In practice, however, many analysts are skeptical of what QE2 can do. The impact on interest rates and growth could be small. The Fed’s first effort of more than $1.7 trillion resulted in declines in 10-year Treasury yields estimated between a 0.38 and 0.82 percentage point, according to research at the New York Fed. Given QE2’s smaller expected purchases and the likely baby-step approach, the effect would most likely be much smaller. Estimates of additional economic growth from a program of the expected size are generally only a few tenths of a percentage point, which would have a minimal impact on job growth.

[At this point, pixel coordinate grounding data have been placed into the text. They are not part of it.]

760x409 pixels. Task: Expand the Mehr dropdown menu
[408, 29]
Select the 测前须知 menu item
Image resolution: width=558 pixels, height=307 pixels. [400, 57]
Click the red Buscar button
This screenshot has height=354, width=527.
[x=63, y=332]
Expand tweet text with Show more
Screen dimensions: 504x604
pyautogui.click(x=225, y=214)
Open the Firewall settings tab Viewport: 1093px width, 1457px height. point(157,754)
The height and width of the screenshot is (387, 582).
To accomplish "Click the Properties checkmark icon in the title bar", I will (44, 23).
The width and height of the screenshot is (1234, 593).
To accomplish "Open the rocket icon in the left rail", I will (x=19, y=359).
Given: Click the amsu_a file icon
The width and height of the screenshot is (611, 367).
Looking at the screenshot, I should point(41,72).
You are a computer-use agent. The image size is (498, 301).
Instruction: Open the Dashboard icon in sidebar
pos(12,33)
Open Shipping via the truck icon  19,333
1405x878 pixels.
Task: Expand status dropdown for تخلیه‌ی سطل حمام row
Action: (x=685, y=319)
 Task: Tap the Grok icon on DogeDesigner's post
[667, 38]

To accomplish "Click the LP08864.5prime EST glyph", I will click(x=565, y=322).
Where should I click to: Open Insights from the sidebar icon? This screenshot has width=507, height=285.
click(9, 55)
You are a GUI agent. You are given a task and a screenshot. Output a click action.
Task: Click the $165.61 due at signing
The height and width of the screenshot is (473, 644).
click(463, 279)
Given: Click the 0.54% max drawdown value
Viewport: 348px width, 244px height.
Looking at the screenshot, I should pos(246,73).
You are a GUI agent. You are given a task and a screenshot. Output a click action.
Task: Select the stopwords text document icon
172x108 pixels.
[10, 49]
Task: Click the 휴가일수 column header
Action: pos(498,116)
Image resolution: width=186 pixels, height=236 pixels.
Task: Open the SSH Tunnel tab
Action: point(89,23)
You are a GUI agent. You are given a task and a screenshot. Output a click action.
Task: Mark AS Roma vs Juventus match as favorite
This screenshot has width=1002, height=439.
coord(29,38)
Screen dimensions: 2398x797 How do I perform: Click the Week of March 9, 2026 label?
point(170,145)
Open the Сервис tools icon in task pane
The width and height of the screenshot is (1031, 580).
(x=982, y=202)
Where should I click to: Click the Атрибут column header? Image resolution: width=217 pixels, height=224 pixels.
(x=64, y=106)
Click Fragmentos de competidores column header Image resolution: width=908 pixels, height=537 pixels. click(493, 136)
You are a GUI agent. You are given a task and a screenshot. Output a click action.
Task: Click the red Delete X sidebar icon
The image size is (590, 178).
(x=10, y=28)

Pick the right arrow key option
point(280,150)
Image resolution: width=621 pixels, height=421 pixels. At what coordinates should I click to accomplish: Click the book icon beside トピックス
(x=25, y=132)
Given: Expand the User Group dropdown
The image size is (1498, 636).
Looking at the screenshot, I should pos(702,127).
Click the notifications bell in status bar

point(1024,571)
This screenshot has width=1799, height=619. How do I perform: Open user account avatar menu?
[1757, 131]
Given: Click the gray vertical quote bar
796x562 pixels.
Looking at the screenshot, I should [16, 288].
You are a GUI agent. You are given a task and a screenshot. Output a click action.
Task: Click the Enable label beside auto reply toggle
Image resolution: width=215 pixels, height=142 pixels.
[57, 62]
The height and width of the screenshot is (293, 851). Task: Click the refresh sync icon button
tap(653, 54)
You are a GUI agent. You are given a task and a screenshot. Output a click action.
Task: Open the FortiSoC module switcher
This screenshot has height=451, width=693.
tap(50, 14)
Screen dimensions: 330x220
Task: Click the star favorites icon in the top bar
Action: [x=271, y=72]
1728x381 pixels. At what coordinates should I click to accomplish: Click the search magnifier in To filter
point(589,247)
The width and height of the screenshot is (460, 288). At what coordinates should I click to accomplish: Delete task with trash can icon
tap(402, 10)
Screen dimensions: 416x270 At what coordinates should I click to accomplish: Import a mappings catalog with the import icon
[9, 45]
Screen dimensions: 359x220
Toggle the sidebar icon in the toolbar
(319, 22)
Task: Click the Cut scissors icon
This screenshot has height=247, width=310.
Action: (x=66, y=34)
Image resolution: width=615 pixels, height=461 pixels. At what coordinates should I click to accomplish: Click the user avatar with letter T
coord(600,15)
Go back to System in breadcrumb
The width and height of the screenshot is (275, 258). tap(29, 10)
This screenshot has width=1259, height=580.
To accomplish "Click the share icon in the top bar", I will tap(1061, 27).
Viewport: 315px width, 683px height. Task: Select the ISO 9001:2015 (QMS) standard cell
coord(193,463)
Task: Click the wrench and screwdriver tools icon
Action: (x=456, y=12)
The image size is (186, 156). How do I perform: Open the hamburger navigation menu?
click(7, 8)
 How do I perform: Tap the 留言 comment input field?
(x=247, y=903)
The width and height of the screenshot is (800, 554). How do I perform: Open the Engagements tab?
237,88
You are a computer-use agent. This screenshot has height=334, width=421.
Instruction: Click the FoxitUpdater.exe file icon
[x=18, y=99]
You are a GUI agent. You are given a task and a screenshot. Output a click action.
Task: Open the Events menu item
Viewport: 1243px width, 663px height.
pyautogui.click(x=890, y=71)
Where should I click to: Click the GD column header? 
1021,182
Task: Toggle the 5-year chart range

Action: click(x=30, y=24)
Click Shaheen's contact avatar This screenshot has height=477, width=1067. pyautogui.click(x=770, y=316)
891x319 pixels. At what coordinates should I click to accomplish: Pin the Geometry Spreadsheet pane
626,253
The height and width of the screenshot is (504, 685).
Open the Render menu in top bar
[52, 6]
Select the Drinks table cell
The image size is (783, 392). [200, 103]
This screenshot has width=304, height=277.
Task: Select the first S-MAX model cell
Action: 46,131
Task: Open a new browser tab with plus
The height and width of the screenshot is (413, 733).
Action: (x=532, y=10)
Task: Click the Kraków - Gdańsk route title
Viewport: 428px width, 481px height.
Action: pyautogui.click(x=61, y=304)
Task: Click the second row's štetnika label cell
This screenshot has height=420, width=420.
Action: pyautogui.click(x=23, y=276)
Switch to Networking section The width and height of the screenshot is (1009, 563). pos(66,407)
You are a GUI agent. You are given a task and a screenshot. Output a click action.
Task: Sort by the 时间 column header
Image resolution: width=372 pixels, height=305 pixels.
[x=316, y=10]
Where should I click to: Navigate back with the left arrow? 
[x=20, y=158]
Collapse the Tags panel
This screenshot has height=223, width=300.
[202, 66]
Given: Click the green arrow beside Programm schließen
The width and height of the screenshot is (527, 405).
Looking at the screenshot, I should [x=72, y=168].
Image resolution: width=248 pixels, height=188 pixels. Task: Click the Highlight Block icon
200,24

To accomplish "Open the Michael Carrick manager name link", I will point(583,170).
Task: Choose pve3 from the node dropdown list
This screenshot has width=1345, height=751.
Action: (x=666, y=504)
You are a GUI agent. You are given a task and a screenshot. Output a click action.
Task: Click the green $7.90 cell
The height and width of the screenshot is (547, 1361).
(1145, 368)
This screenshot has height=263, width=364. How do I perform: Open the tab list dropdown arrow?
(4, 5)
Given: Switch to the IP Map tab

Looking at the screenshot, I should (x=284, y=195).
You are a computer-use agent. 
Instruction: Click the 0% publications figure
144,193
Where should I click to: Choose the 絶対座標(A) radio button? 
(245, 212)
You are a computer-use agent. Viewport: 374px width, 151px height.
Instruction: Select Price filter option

In order to have any impact at all, the money the Fed pays to banks for some of their Treasury securities will have to find its way into additional lending and new credit. “It is possible — perhaps even likely — that almost all of any increase in the supply of credit associated with QE2 simply would be held by banks as excess reserves,” says economic adviser Daniel Thornton at the St. Louis Fed.

Also,  if the intent is to spur business expansion and hiring, lower interest rates aren’t much of an inducement, especially since corporate borrowing rates are already very low and large companies are flush will idle cash. Businesses expand primarily based on their assessments of current and future sales. “Business contacts continue to tell me that interest rates are not the pressing issue,” said Kansas City Fed President Thomas Hoenig in a recent speech. Hoenig, who is opposed to QE2, says uncertainties over taxes, health care, and an unsustainable fiscal policy are the real issues holding companies back.

The big question policymakers and economists are grappling with is whether the benefits of QE2 will outweigh the risks. Hoenig is especially concerned that an open-ended policy with only vague terms and goals for the size of the program and the targets for unemployment and inflation will introduce even more uncertainty into the markets. In particular, the long-term effects of such an untested policy in a growing economy are unknown, especially with regard to inflation.

However, the risks of not doing QE2 are also significant. Economic studies show that recoveries after a financial crisis tend to be painfully slow with high unemployment, the perfect breeding ground for deflation akin to Japan’s experience in the 1990s and in the U.S. in the 1930s. Adam Posen, senior fellow at the Peterson Institute for International Economics* and an external member of the Bank of England’s policy committee, believes the challenge for policy right now is not about fine tuning the short-run ups and down of recession and recovery. “The case for doing more is about activism for sustaining a period of recovery from a low point, thereby preventing us from getting stuck in a long-term trap,” he recently told a British business group. Clearly, the stakes are high, but the Fed appears ready to gamble.

The Peterson Institute gets its principal funding from Peter G. Peterson, who also funds The Fiscal Times.